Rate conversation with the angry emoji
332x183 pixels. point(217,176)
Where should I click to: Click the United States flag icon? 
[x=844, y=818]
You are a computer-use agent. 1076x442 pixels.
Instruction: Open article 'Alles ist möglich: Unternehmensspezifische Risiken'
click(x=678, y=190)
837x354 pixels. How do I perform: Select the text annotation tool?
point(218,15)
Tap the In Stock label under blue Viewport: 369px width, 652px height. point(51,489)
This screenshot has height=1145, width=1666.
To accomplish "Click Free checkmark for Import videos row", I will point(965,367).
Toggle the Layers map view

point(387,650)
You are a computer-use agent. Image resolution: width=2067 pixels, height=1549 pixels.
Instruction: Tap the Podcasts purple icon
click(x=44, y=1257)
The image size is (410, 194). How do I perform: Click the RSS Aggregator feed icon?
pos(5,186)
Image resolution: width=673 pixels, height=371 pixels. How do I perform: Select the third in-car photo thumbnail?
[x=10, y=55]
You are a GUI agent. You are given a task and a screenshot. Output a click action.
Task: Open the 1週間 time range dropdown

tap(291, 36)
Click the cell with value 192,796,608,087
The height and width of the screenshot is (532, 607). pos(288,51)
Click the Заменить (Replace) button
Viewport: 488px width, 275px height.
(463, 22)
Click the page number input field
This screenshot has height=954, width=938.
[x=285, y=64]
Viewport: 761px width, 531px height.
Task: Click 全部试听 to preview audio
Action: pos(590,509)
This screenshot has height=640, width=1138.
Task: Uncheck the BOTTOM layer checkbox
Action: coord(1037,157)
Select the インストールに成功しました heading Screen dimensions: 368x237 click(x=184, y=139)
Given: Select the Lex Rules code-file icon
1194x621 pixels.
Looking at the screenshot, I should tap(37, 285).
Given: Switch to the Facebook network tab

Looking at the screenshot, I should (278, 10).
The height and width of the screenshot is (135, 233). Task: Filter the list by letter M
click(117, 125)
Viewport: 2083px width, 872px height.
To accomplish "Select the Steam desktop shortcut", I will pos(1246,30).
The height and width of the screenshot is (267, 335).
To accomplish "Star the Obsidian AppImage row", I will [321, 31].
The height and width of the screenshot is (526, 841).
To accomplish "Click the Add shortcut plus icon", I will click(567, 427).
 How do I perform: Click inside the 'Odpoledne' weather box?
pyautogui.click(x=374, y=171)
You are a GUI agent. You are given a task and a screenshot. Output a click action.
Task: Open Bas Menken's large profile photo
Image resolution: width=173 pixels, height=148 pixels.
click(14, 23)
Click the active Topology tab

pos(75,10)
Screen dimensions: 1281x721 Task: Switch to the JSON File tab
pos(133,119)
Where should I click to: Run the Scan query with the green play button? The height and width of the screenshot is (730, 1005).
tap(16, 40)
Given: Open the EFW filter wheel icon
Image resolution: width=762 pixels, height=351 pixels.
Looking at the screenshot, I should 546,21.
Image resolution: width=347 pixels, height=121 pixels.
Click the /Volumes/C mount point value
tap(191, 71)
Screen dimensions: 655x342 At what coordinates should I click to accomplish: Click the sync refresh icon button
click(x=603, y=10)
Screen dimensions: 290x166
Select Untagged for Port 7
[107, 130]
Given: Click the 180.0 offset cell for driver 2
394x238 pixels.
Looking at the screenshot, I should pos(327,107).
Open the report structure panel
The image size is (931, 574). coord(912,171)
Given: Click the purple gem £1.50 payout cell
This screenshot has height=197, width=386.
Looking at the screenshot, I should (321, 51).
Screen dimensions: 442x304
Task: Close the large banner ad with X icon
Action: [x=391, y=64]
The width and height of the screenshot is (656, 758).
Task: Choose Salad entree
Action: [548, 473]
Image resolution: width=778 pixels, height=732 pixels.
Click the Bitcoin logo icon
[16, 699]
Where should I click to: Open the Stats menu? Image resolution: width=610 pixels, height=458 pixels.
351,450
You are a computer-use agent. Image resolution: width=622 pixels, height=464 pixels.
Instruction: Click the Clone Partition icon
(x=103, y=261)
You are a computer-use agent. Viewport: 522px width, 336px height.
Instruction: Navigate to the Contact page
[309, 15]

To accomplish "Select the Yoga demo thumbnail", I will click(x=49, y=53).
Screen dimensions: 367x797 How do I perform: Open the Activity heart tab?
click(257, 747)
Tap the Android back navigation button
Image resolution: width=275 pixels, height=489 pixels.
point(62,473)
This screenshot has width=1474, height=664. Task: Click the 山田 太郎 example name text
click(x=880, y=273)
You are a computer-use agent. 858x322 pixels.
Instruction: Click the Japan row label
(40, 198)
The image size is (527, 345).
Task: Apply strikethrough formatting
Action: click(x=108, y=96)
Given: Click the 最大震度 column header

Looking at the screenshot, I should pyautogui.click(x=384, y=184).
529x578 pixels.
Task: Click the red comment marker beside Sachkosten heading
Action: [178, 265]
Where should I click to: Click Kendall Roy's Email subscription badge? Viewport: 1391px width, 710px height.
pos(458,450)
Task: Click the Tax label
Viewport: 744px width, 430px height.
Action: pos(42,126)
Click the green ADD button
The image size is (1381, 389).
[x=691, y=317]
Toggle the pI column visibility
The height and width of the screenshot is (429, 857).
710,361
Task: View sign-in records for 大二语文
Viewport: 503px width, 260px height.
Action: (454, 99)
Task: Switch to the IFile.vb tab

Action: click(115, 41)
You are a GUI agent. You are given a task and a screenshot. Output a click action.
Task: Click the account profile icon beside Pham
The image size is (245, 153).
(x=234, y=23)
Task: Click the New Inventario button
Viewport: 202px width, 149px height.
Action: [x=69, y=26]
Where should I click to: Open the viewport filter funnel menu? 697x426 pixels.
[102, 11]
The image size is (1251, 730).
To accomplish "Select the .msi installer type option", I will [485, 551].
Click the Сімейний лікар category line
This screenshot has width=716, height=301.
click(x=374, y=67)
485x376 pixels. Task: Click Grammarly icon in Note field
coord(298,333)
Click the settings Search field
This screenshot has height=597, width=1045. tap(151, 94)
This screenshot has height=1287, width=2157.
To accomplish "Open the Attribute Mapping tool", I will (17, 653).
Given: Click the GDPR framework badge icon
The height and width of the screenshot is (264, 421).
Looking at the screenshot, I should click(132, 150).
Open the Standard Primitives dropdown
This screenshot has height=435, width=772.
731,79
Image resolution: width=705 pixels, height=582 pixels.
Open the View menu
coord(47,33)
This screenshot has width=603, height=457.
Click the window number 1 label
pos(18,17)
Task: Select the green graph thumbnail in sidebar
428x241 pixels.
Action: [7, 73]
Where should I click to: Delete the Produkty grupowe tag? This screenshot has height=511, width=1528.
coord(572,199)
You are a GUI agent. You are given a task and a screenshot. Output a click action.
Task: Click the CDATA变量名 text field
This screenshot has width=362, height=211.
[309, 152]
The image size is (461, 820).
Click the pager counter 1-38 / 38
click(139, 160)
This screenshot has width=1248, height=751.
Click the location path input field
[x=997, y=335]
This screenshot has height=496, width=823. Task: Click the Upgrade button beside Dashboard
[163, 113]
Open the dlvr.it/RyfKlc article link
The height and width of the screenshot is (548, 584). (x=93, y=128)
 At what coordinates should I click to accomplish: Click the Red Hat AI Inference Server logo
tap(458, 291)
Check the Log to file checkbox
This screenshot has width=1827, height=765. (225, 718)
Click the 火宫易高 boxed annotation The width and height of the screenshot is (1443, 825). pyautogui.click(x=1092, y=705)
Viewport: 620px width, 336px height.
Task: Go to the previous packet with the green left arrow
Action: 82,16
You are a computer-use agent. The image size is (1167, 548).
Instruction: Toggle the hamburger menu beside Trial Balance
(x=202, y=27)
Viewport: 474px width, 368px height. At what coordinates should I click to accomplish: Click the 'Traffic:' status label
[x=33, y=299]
= = = = = = =
• [Exercise description]: Copy the lines of data word for word, starting at the line containing "Click the cell with value 192,796,608,087" and ending at the line containing "click(117, 125)", with both of those lines included.

• [The reply]:
Click the cell with value 192,796,608,087
The height and width of the screenshot is (532, 607). pos(288,51)
Click the Заменить (Replace) button
Viewport: 488px width, 275px height.
(463, 22)
Click the page number input field
This screenshot has height=954, width=938.
[x=285, y=64]
Viewport: 761px width, 531px height.
Task: Click 全部试听 to preview audio
Action: pos(590,509)
This screenshot has height=640, width=1138.
Task: Uncheck the BOTTOM layer checkbox
Action: coord(1037,157)
Select the インストールに成功しました heading Screen dimensions: 368x237 click(x=184, y=139)
Given: Select the Lex Rules code-file icon
1194x621 pixels.
Looking at the screenshot, I should tap(37, 285).
Given: Switch to the Facebook network tab

Looking at the screenshot, I should (278, 10).
The height and width of the screenshot is (135, 233). Task: Filter the list by letter M
click(117, 125)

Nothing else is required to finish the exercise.